Consignes à suivre
a) Dans l'article sur Joey L., reformulez sous forme de liste concise le paragraphe commençant par « Joey Lawrence est né en 1989 », en conservant ses faits essentiels.
b) Rédigez la suite de l'article sur Joey L. à partir de sa dernière phrase.

Section du document
= = =

Joey L., le portrait à fleur de peau

Il y a des regards qui ne laissent personne indifférent. Des regards qui se posent comme une lumière douce et pourtant si pénétrante sur la face du monde. Joey Lawrence — Joey L. — est de ces photographes qui illuminent la vie et l’humanité toute entière. Son œuvre, tendue entre la précision chirurgicale du studio et les contingences du terrain, trace un sillon singulier dans la photographie contemporaine : celui d’un portraitiste du réel, traversé par la fiction du monde.

Un enfant de l’ombre et de la lumière

Joey Lawrence est né en 1989 à Lindsay, petite ville de l’Ontario canadien. Rien, dans cette enfance simple, ne prédestinait le garçon à devenir l’un des photographes les plus singuliers de sa génération. Pourtant, à sept ans, armé d’un modeste appareil photo numérique, il entreprend une épopée miniature : photographier ses figurines de dinosaures dans des scénographies improvisées. Dans ce jeu d’enfant s’esquisse déjà le rapport profond qu’il entretiendra avec l’image : mettre en scène le réel sans le trahir, révéler la présence du mythe dans la banalité.

= = =

Extrait de données
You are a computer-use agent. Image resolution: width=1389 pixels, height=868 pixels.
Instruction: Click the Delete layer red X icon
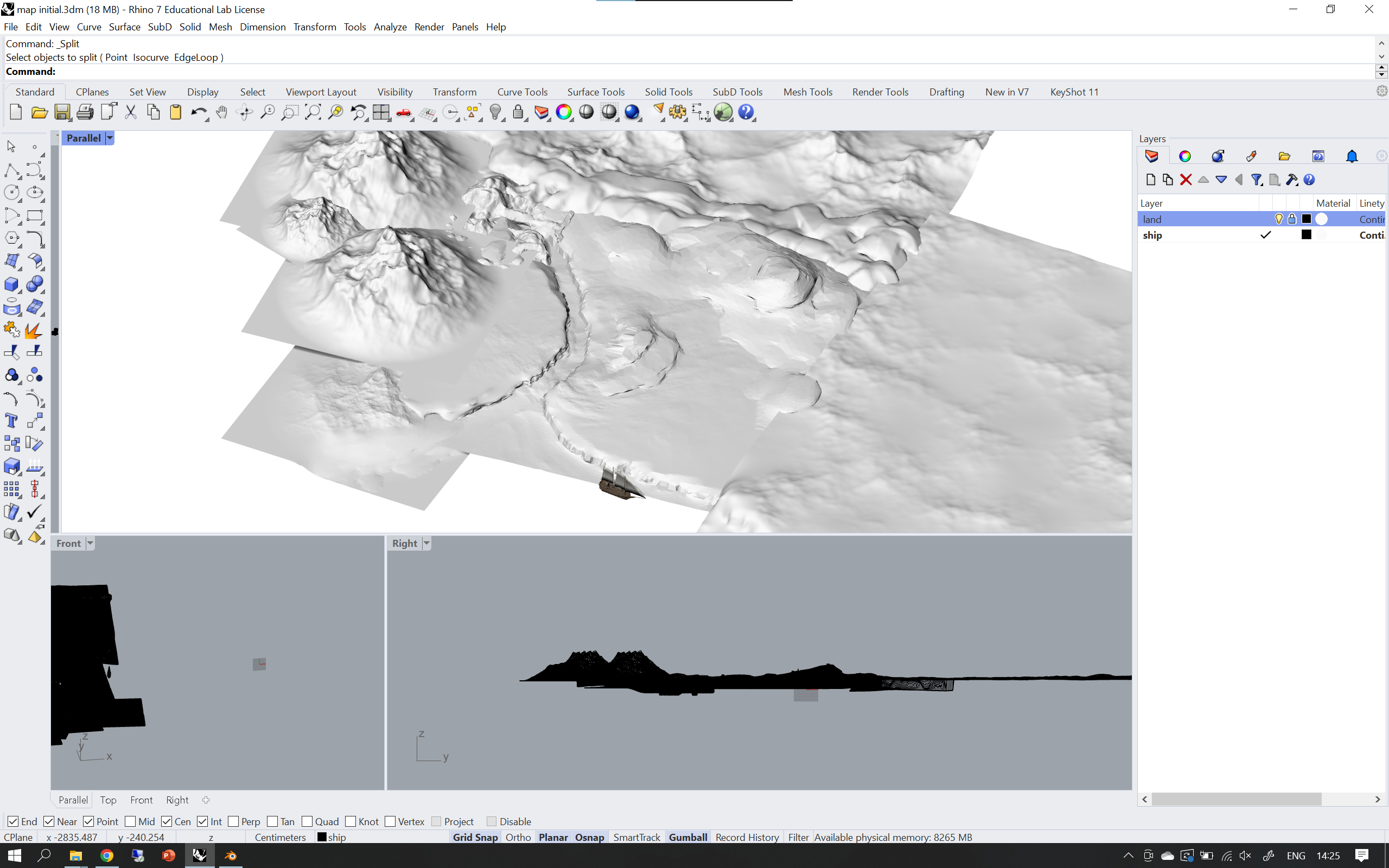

= = =

Réponses attendues
a)
- Naissance en 1989 à Lindsay, petite ville de l'Ontario, au Canada.
- Une enfance simple, que rien ne destinait à produire l'un des photographes les plus singuliers de sa génération.
- À sept ans, muni d'un modeste appareil photo numérique, il photographie ses figurines de dinosaures dans des scénographies improvisées.
- Ce jeu d'enfant annonce déjà son rapport à l'image : mettre en scène le réel sans le trahir et révéler la présence du mythe dans la banalité.

b)
Autodidacte, il apprend seul, dans l’ombre d’Internet, à manier les outils de la retouche, de l’éclairage, du cadrage. Loin des dogmes académiques, il bâtit son propre langage visuel à force d’essais et d’erreurs. Adolescent, il photographie des musiciens locaux, des amis, des inconnus croisés dans les rues de Toronto. Ce sont des années d’apprentissage intuitif : il découvre comment la lumière peut raconter une émotion, comment un visage peut porter le poids du monde.

À dix-huit ans, un événement vient bouleverser sa trajectoire : on lui confie la campagne promotionnelle du film Twilight. Du jour au lendemain, le jeune autodidacte des banlieues canadiennes se retrouve dans l’univers calibré d’Hollywood. Le succès le propulse à New York, où il s’installe à Brooklyn. Mais cette ascension fulgurante n’efface pas la soif originelle : celle de raconter les visages du monde, loin des projecteurs.

Un style façonné par le réel

« Je fais des portraits environnementaux stylisés » (Stylized environmental portraits), explique-t-il sobrement. Derrière cette définition technique se cache une philosophie : inscrire chaque individu dans son univers, sans le réduire à celui-ci. Chez Joey L., le décor n’est jamais un fond, mais un prolongement de l’identité. L’environnement devient un supplément d’âme.

Ses portraits sont reconnaissables entre tous : une lumière dense, quasi picturale, qui sculpte la matière comme un clair-obscur ; des visages marqués, mais fiers ; une intensité dans les regards, entre affirmation de soi et mélancolie. Le photographe joue du contraste, du relief, du grain. L’ombre n’est pas ici une absence de lumière, mais un souffle qui donne au visage sa profondeur.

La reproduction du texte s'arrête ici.